BBFC Classification: 18
Director: Jean-Jacques Beineix
Starring: Jean-Hugues Anglade, Béatrice Dalle, Gérard Darmon, Consuelo De Haviland, Clémentine Célarié, Vincent Lindon
In Betty Blue Béatrice Dalle (À l’intérieur) stars as the titular Betty, a beautiful young woman who is beginning a passionate relationship with a handyman-cum-writer called Zorg (Jean-Hugues Anglade – Nikita). However, Betty’s behaviour is wild and unpredictable, and after she becomes obsessed with a manuscript Zorg is working on she burns down the beach hut where Zorg lives and works, forcing the couple to move to the city and live with Betty’s friend. But once there Betty’s odd behaviour escalates, leading to a tragic and emotional climax.
What is essentially a tale of accepting somebody’s faults no matter what, what separates Betty Blue from the multitude of romantic dramas that flood the market is the fact that it is about regular people with regular lives who just want to be together. Add that to the fact that it is very sexually explicit and you have what is ostensibly a slice-of-life love story about real people presented in a lifelike way; a setup which probably wouldn’t get the go-ahead if it was being pitched to a mainstream movie studio in Hollywood today.

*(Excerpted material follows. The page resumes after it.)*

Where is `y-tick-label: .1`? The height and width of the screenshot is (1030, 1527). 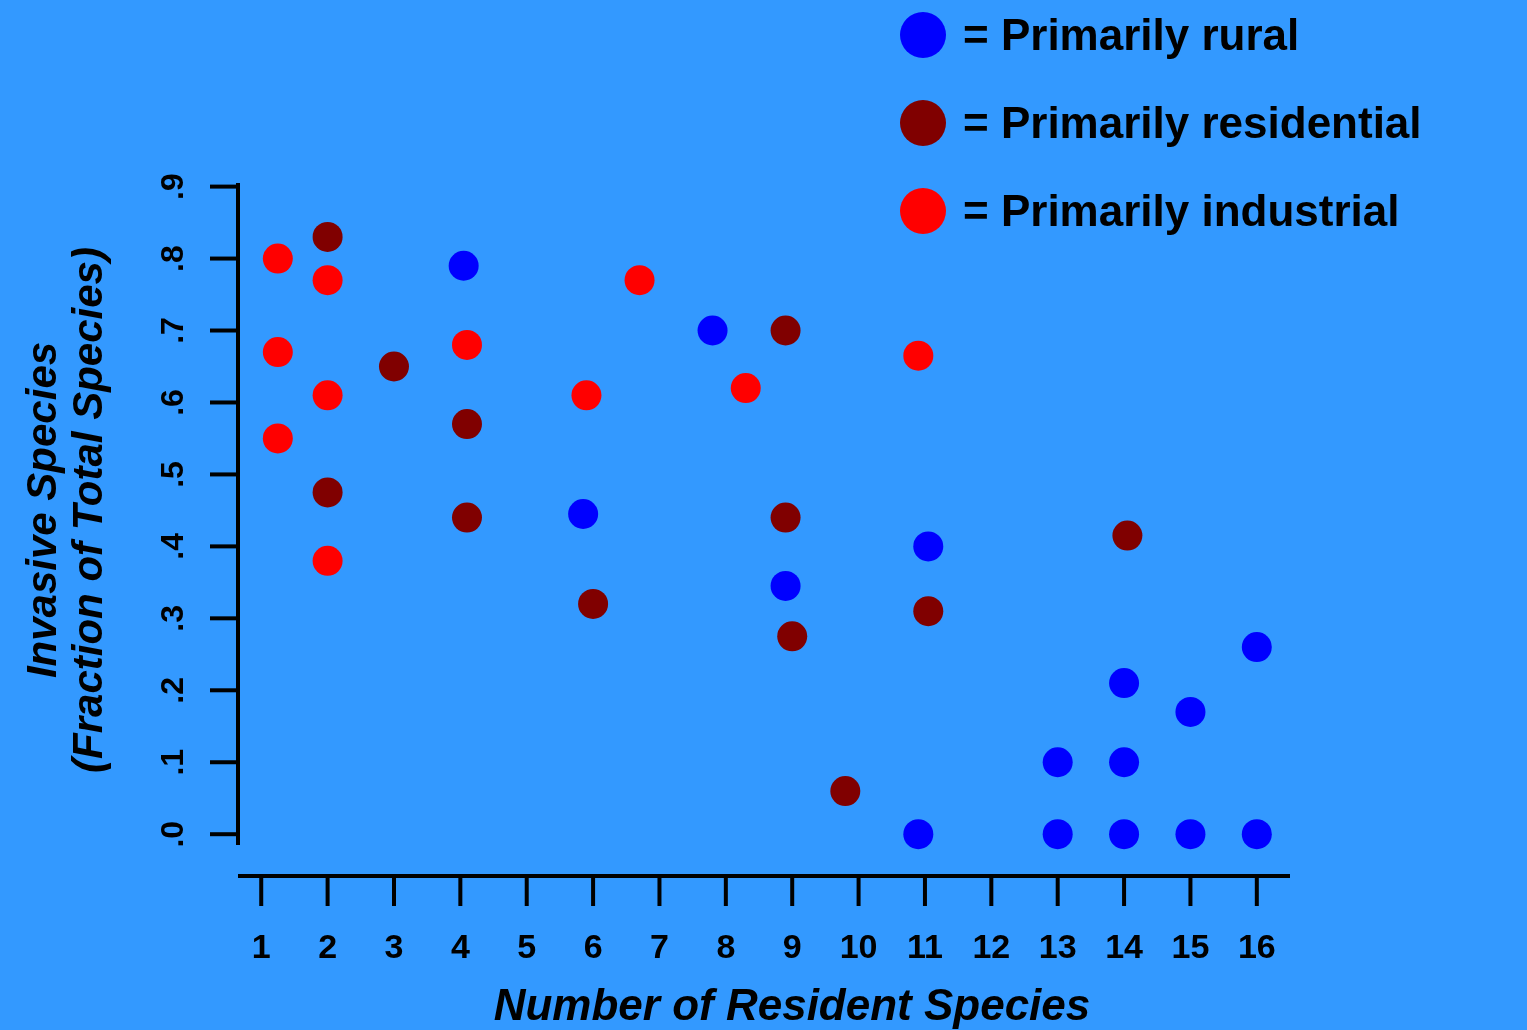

Although, all the normalcy in the world couldn’t be carried off to any great degree if it wasn’t for the brilliant performances from the two leads. For a debut performance Béatrice Dalle is nothing short of mesmerising, her physical beauty matched by her ability to demand sympathy from the audience, even when she is in the midst of losing control. Even when she isn’t doing or saying anything, the fact that Dalle is the focal point says more about her talents than any script or line delivery ever could. Jean-Hugues Anglade also delivers a career-best performance, his take on the put-upon man who would do anything for the woman he loves just to see her happy is just as engaging and demanding as his co-star’s performance and together they make one of cinema’s most exciting screen couples.
Also worthy of note is the beautiful photography in the film, capturing the many different sides of everyday French life from the run-down beach huts that need a bit of attention through to city life when Betty and Zorg go to visit her friend and onto the rural village life that the couple settle in to. But the film is ultimately about the characters and the troubles they face in everyday life, and the three-hour running time of the Director’s Cut (the disc contains both the Theatrical and Director’s Cuts) never feels like a slog to get through. Trying to sell a film on the basis that it is a simple story of two people who love each other living their lives together isn’t an easy thing to do but Betty Blue really is a film you need to see if you’ve ever contemplated the complex nature of relationships and why some just work. Highly recommended.
Special Features: Blue Notes and Bungalows – The Making of Betty Blue documentary, Béatrice Dalle Screen Tests.